La CFDT a accepté de signer le PSE chez Renault Trucks.

La CFDT a accepté de signer le PSE chez Renault Trucks. - Mychele Daniau - AFP

La CFDT a signé l'accord. CFE-CGC l'avait déjà signé. Il limite à 25 le nombre de licenciements secs contre 200 initialement.

Les choses avancent chez Renault Trucks. Après la CFE-CGC, premier syndicat chez Renault Trucks (groupe Volvo), la CFDT a annoncé jeudi qu'elle signait l'accord limitant à 25 le nombre de licenciements secs dans le cadre du PSE. "L'ensemble des mesures de l'Accord Majoritaire a permis de réduire l'estimation des départs contraints de 200 à environ 25 licenciements", a souligné jeudi dans un communiqué de l'Inter CFDT Renault Trucks.

Selon le syndicat, qui a obtenu 28,1% des voix aux dernières élections professionnelles contre 28,4% pour la CGC, "le refus de signer porterait le nombre de licenciements contraints à 70". Un accord de ce type, pour être valide, doit être signé par des syndicats représentant au moins 50% du personnel de l'entreprise. Un Comité central d'entreprise se tenait jeudi matin chez Renault Trucks en banlieue lyonnaise, avant une signature officielle de l'accord dans les jours qui viennent.

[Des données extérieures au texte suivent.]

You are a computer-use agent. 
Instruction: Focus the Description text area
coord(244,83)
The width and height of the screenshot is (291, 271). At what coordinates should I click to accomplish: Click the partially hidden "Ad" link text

Des mesures d'accompagnement plus favorables

La CFDT se félicite notamment d'avoir obtenu des mesures d'accompagnement plus favorables que celles mises en oeuvre dans le cadre d'un premier Plan de sauvegarde de l'emploi (PSE) en 2014 et l'engagement du groupe Volvo à préserver la marque RT (Renault Trucks). Selon le syndicat, des mutations forcées seront également évitées vers les sites de Blainville (Calvados), Bourg-en-Bresse et Limoges, et il est prévu d'embaucher en CDI "50 cols bleus" dans les centres de production dès 2015.

Interrogée par l'AFP, la direction a confirmé que "la signature de l'Accord Majoritaire permet de restreindre ou de circonscrire le plan de réduction des effectifs au site de Lyon sans avoir à l'étendre sur d'autres sites du groupe Volvo en France". Elle n'a pas confirmé cependant le chiffre de 25 licenciements, parlant de "projection" à ce stade. La CGT doit encore se prononcer sur cet accord. Les syndicats (à l'exception de Sud) et la direction sont engagés depuis des mois dans des négociations qui avaient déjà permis de ramener le nombre de suppressions de postes de 512 à 480.